Capital Discipline Is Not Investor Hostility

The Supreme Court’s ruling in Tiger Global tax case signals institutional maturity, not caprice, as India shifts from capital accommodation to capital discipline.

iStock.com/naveen0301
Article related image
Supreme Court
Author
By Srinath Sridharan

Dr. Srinath Sridharan is a Corporate Advisor & Independent Director on Corporate Boards. He is the author of ‘Family and Dhanda’.

January 21, 2026 at 8:58 AM IST

For much of the decade following the global financial crisis, capital moved with unusual ease, supported by prolonged monetary accommodation and a persistent search for yield. That environment has receded. Higher interest rates, geopolitical fragmentation and sharper risk pricing have ushered in a phase in which capital moves more deliberately, demands institutional certainty and shows less tolerance for ambiguity.

It is in this context that the Supreme Court’s ruling on Tiger Global’s Flipkart exit must be understood. The judgment, which held that capital gains arising from Indian assets are taxable when offshore structures lack genuine economic substance, is being widely misread. It is not an expression of investor hostility. It is an assertion of institutional discipline.

By reaffirming the principle of substance over form, the court aligned India with standards that mature capital markets increasingly take for granted. Tax treaties are instruments of facilitation, not shields for artificial pass-through entities. Structures created primarily for tax optimisation distort competition and weaken confidence in the rule of law.

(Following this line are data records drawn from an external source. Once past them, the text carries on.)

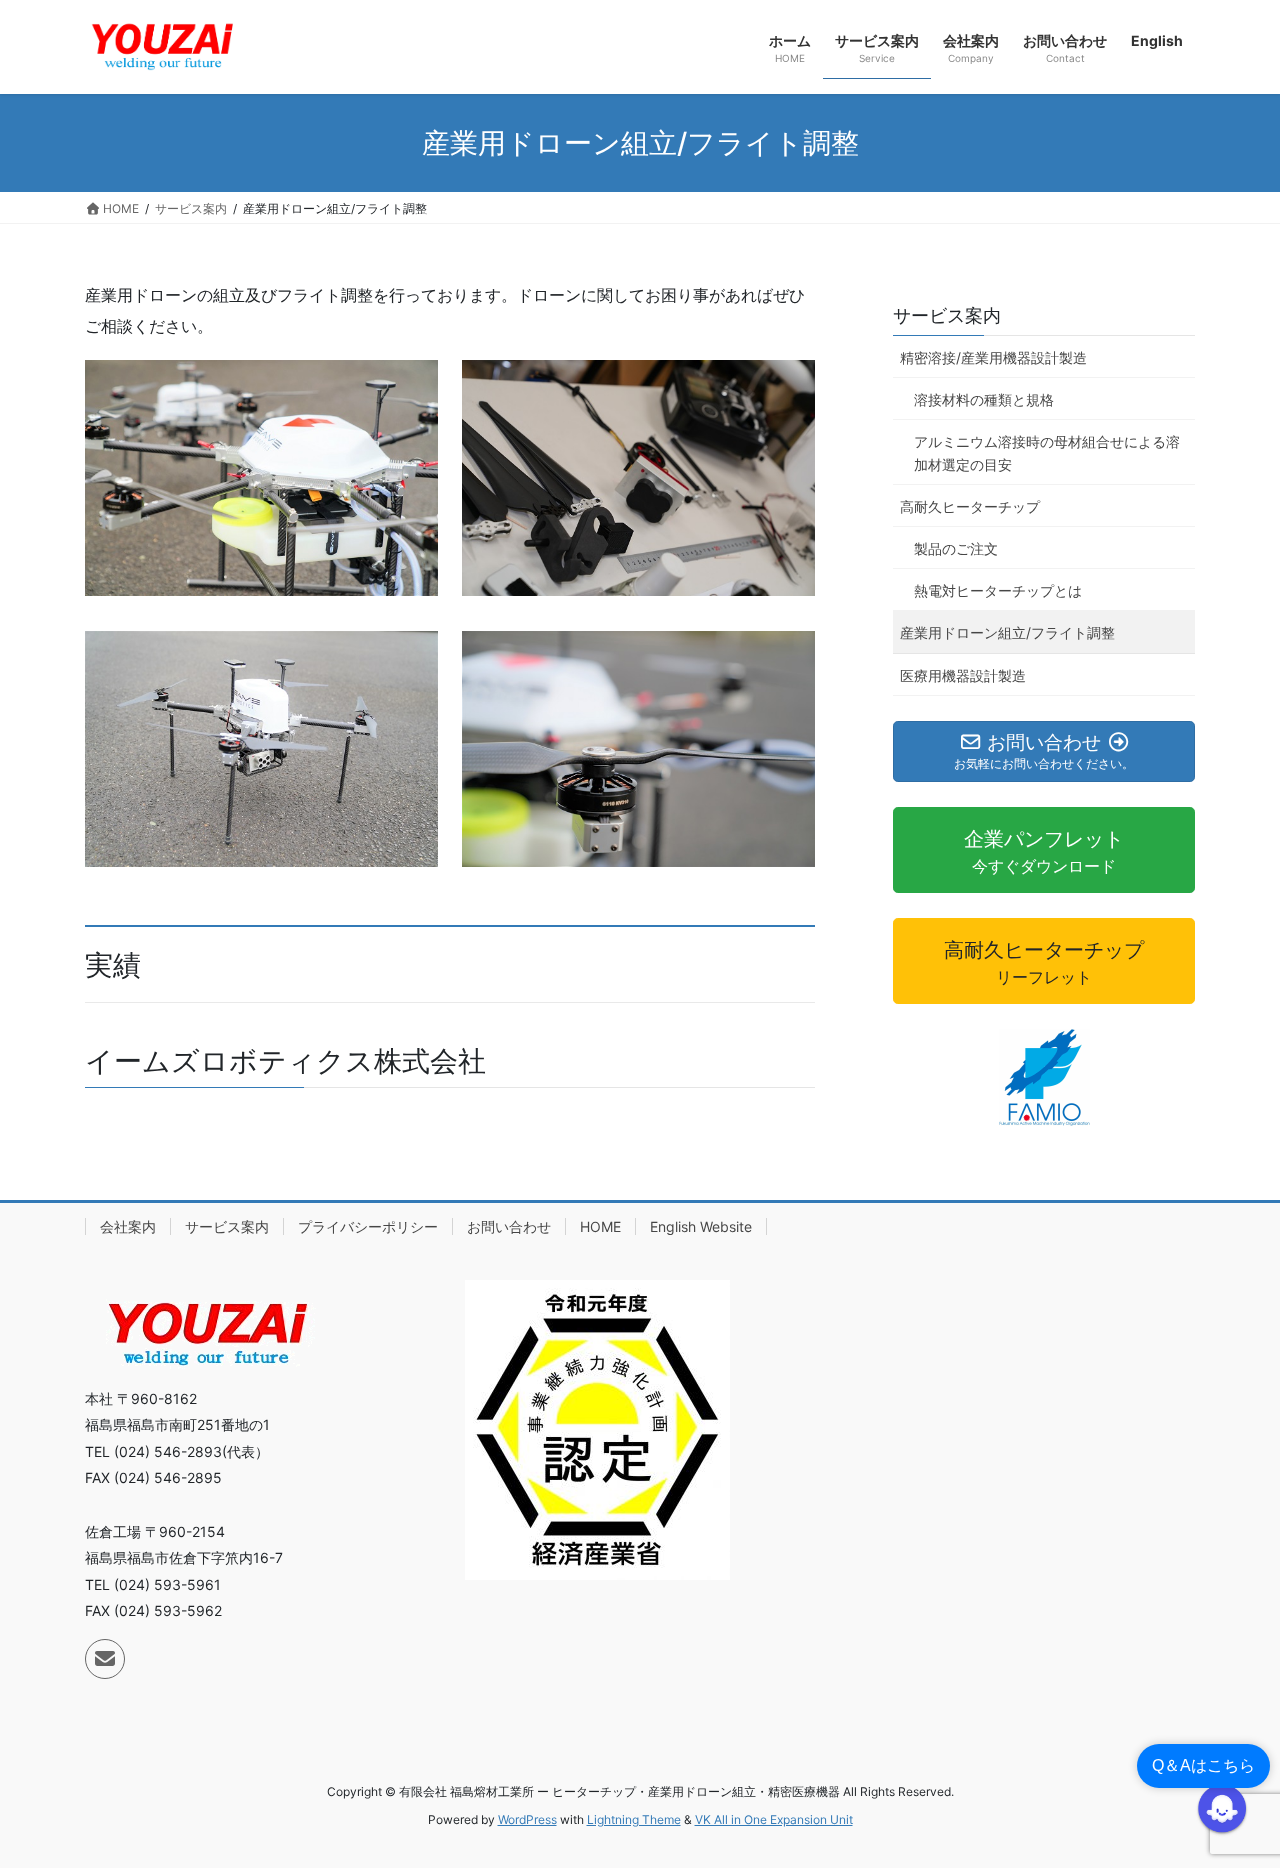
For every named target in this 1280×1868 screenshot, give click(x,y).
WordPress (527, 1819)
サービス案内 (947, 315)
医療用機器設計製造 (963, 675)
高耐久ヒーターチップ (970, 506)
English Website (701, 1226)
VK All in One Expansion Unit (774, 1819)
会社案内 (128, 1226)
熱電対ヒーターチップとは (998, 590)
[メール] (105, 1659)
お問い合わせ (509, 1226)
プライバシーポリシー (368, 1226)
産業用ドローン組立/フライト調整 (1007, 632)
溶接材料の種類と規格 (984, 399)
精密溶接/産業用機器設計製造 (993, 357)
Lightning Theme (634, 1819)
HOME (600, 1226)
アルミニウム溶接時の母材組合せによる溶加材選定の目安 (1047, 453)
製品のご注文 (956, 548)
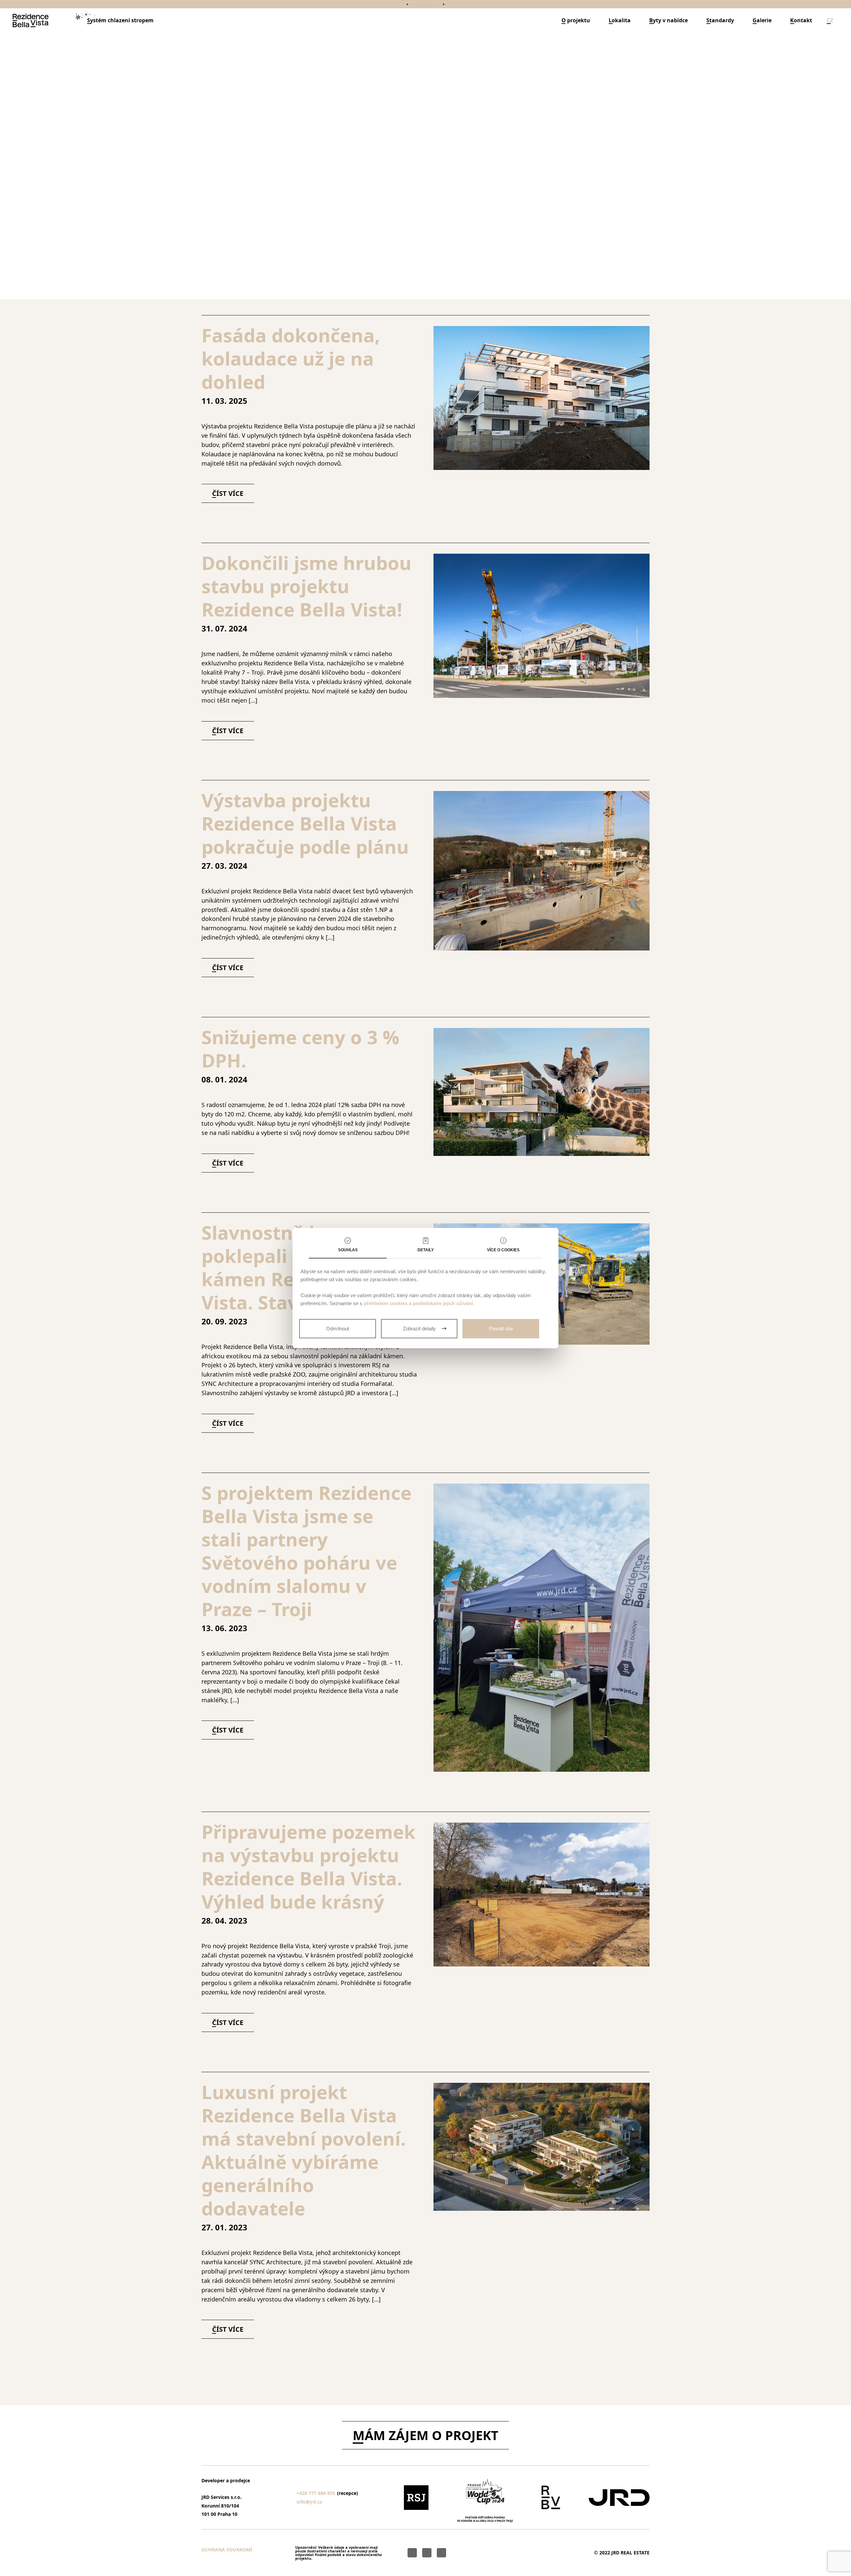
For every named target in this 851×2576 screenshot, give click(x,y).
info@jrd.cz (309, 2502)
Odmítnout (337, 1328)
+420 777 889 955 (316, 2493)
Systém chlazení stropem (120, 20)
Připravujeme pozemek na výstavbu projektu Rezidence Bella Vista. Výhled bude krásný (308, 1866)
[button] (829, 20)
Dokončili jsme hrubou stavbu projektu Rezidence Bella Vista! (306, 586)
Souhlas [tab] (348, 1249)
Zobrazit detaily (419, 1328)
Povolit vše (501, 1328)
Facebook (426, 2552)
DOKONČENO (425, 4)
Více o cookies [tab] (503, 1249)
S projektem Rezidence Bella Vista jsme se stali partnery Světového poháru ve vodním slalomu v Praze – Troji (306, 1551)
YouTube (412, 2552)
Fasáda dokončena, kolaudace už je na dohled (290, 358)
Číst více (425, 278)
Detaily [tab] (426, 1249)
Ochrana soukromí (226, 2549)
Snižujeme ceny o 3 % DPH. (300, 1048)
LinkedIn (441, 2552)
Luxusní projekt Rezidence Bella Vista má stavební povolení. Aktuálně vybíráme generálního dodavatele (303, 2150)
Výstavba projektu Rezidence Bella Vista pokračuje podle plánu (307, 823)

Some investors have interpreted the ruling as tax assertiveness or uncertainty, particularly given the length of the litigation. Yet the fact that the issue was tested across multiple judicial layers and settled by the highest court reinforces the credibility of India’s institutional process. Foreign investors enjoyed full access to legal remedies, even as delays faced by ordinary citizens remain a separate governance concern with serious social and economic costs.

This distinction matters. Judicial delay is a weakness that warrants reform. Judicial clarity, however, is a strength that underpins market confidence. Treating the two as interchangeable obscures the real signal the ruling sends.

There will be near-term consequences. Some private equity investors will reassess exit assumptions. Some transactions will be delayed. Required returns may rise. These are not symptoms of capital flight, but of repricing in response to a clearer rule set.

For an extended period after the global financial crisis, capital structures were built on assumptions of frictionless exits and permissive tax interpretations. That era is ending. Globally, capital is becoming more selective, less tolerant of legal ambiguity and more attentive to substance over form.

India is signalling that it is prepared to operate within this more disciplined regime. The emphasis on economic substance discourages treaty shopping and brings domestic practice closer to tightening global norms.

The broader implication is not that foreign capital faces a long winter in India. Capital flows will continue to vary by mandate, tenure and geography. Funds with shorter horizons may pause or reprice. Patient capital with a long-term perspective will judge India less on episodic friction and more on its capacity to deliver durable growth, rule-based governance and credible exits.

India does not need to apologise for asserting tax sovereignty. Mature capital markets are not built through accommodation at the margins, but through consistency at the core. Confidence is sustained not by regulatory laxity, but by predictable rule-making.

Capital aligned with long cycles, genuine economic presence and institutional discipline will continue to find opportunity. A capital reliant on form without substance will find the environment less forgiving. That distinction reflects not hostility, but the normal evolution of a maturing capital regime.